(Collected data)

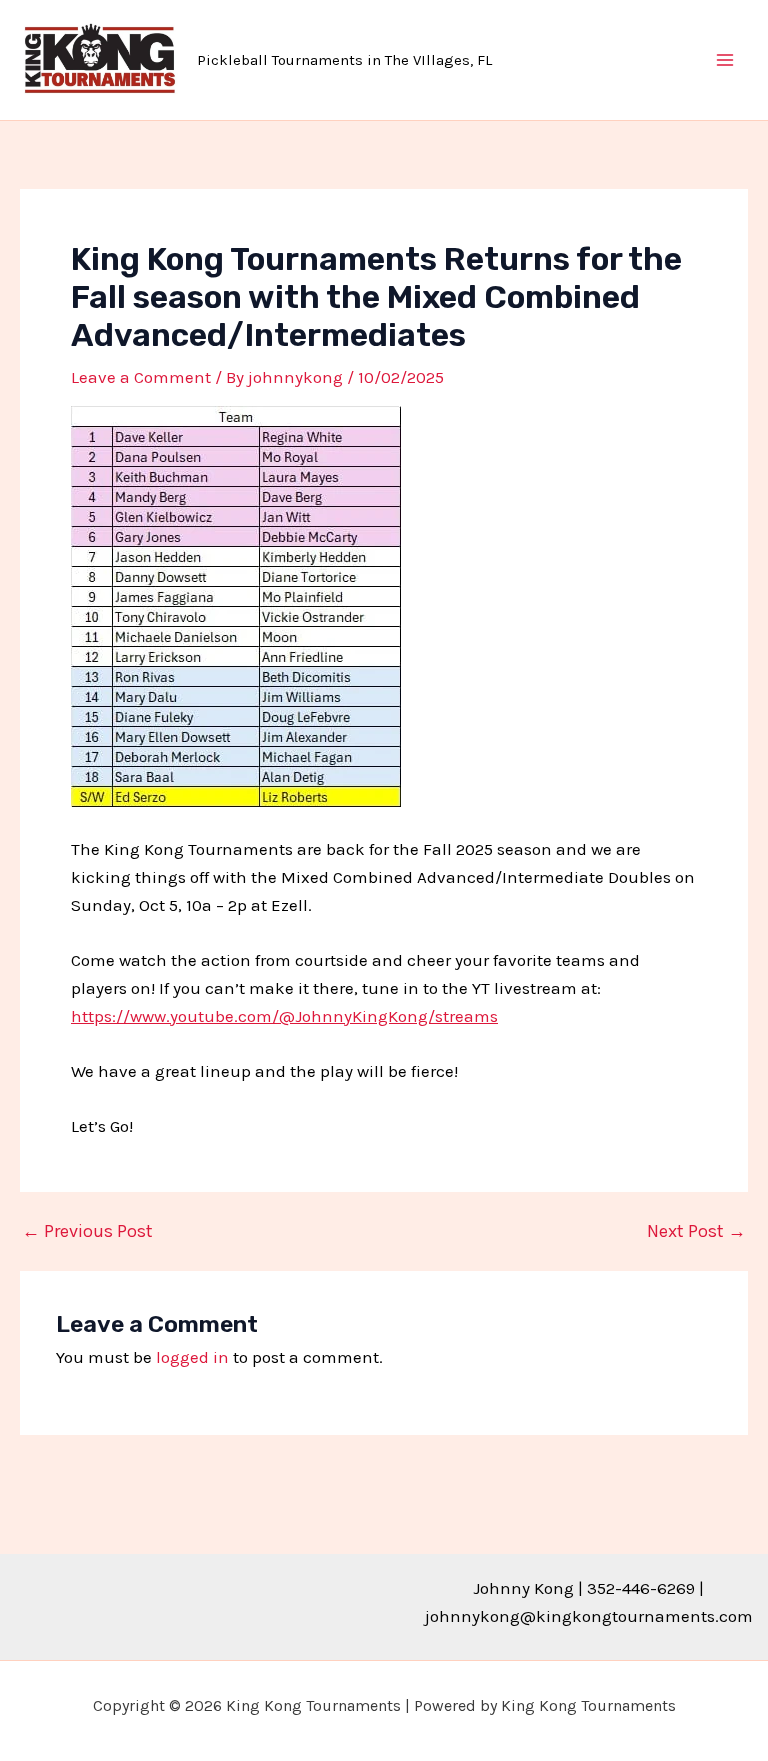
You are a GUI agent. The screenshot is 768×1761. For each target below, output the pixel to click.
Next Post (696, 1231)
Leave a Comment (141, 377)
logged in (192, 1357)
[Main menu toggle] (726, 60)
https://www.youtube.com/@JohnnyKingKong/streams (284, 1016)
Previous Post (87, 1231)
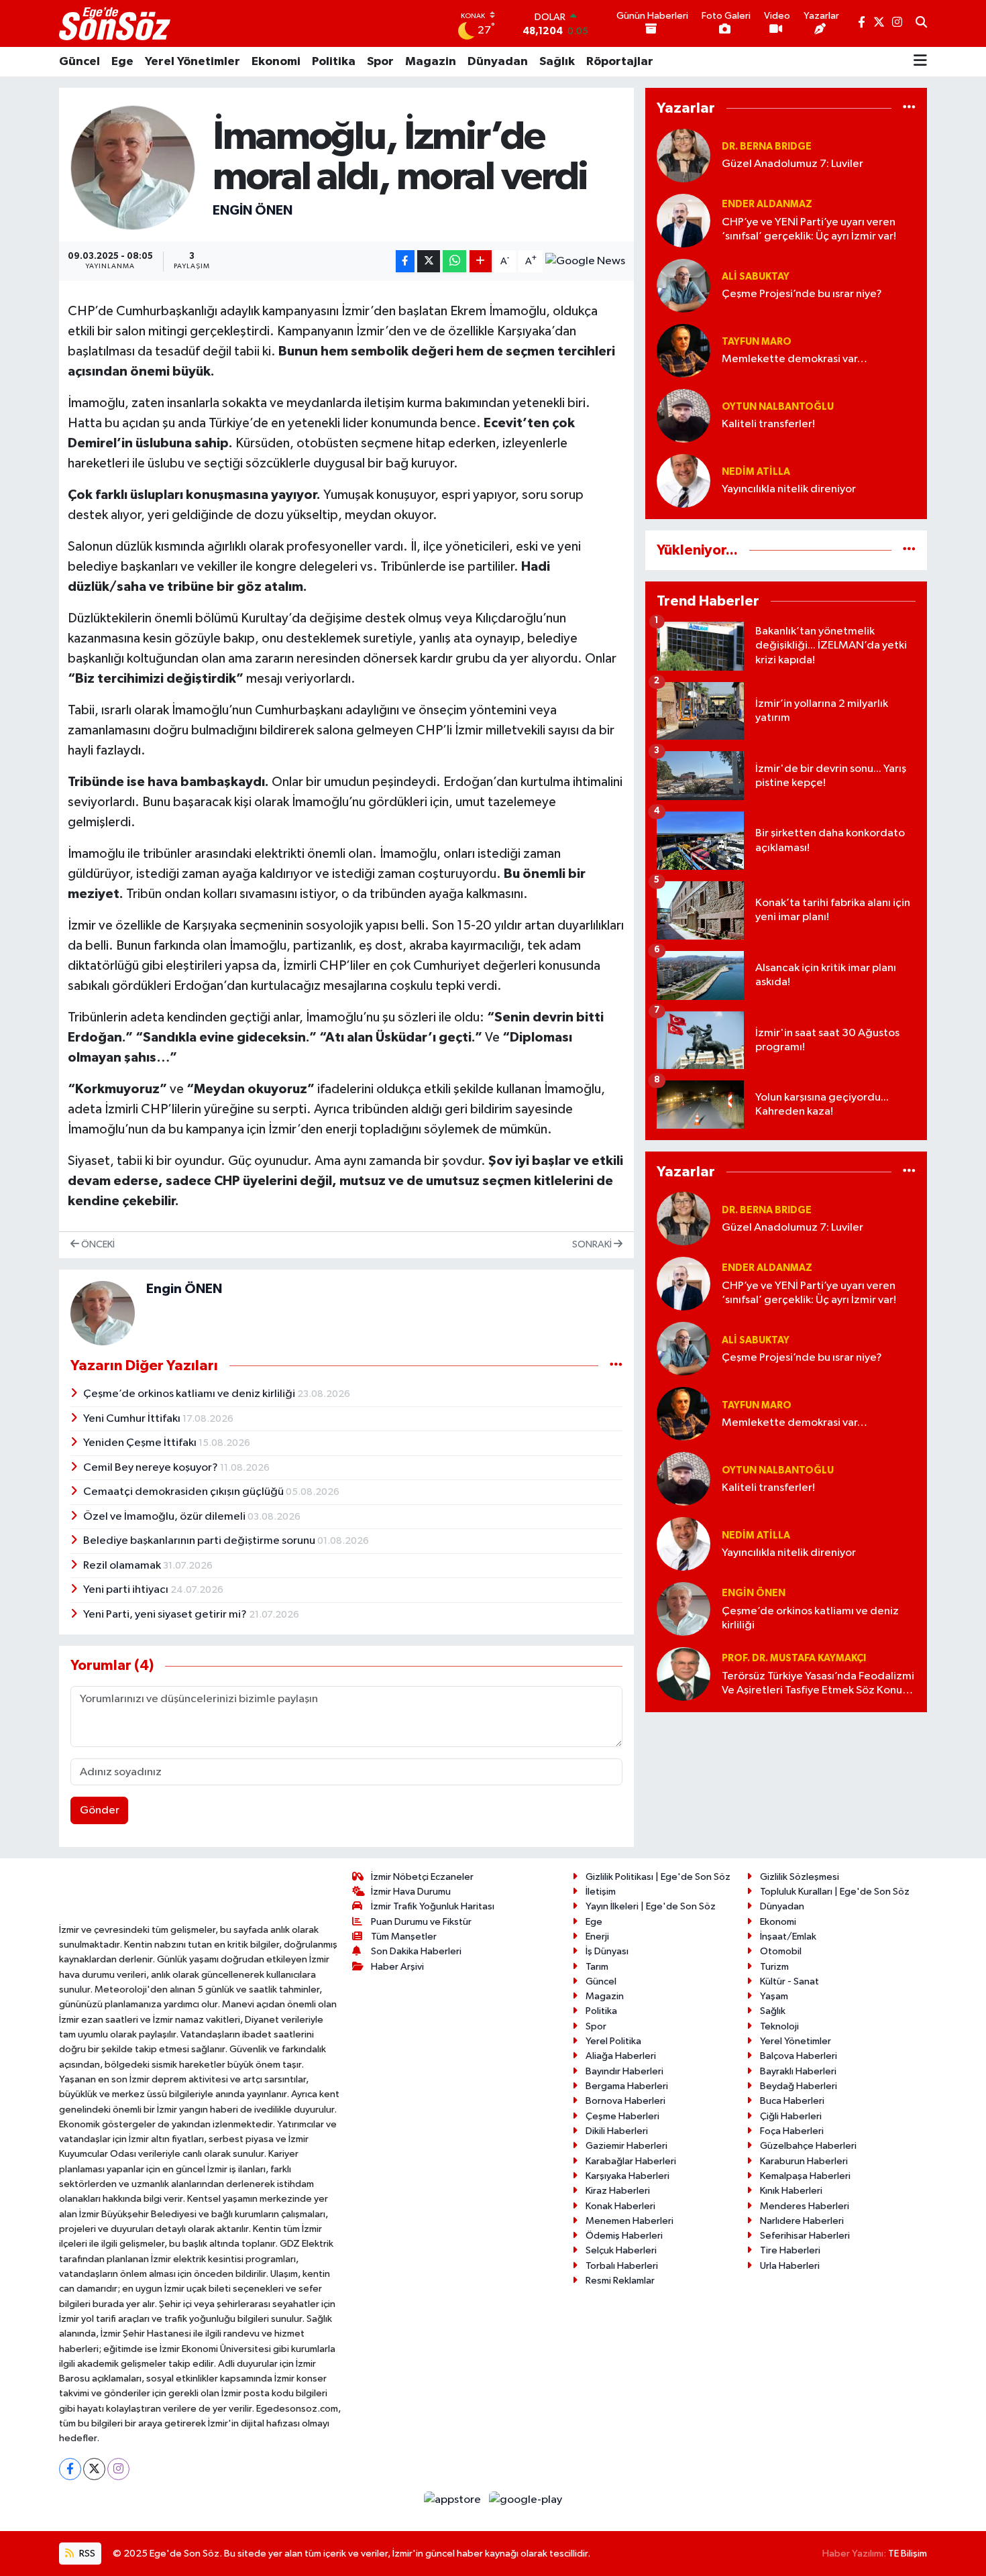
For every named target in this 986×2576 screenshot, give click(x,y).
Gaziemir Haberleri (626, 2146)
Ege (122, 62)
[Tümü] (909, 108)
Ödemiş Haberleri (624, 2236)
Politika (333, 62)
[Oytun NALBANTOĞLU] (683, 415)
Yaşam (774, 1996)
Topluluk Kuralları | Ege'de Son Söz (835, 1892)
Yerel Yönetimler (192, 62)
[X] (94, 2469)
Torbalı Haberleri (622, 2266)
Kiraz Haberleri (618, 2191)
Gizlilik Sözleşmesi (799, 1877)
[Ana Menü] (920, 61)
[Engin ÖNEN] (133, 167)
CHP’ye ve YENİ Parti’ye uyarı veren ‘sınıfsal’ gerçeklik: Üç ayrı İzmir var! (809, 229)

## Exercise:
Nothing but the lines from the one with "For every named" through the final line of the records above should appear, each copied exactly.

## Expected output:
For every named target in this 986×2576 screenshot, give click(x,y).
Gaziemir Haberleri (626, 2146)
Ege (122, 62)
[Tümü] (909, 108)
Ödemiş Haberleri (624, 2236)
Politika (333, 62)
[Oytun NALBANTOĞLU] (683, 415)
Yaşam (774, 1996)
Topluluk Kuralları | Ege'de Son Söz (835, 1892)
Yerel Yönetimler (192, 62)
[X] (94, 2469)
Torbalı Haberleri (622, 2266)
Kiraz Haberleri (618, 2191)
Gizlilik Sözleşmesi (799, 1877)
[Ana Menü] (920, 61)
[Engin ÖNEN] (133, 167)
CHP’ye ve YENİ Parti’ye uyarı veren ‘sınıfsal’ gerçeklik: Üç ayrı İzmir var! (809, 229)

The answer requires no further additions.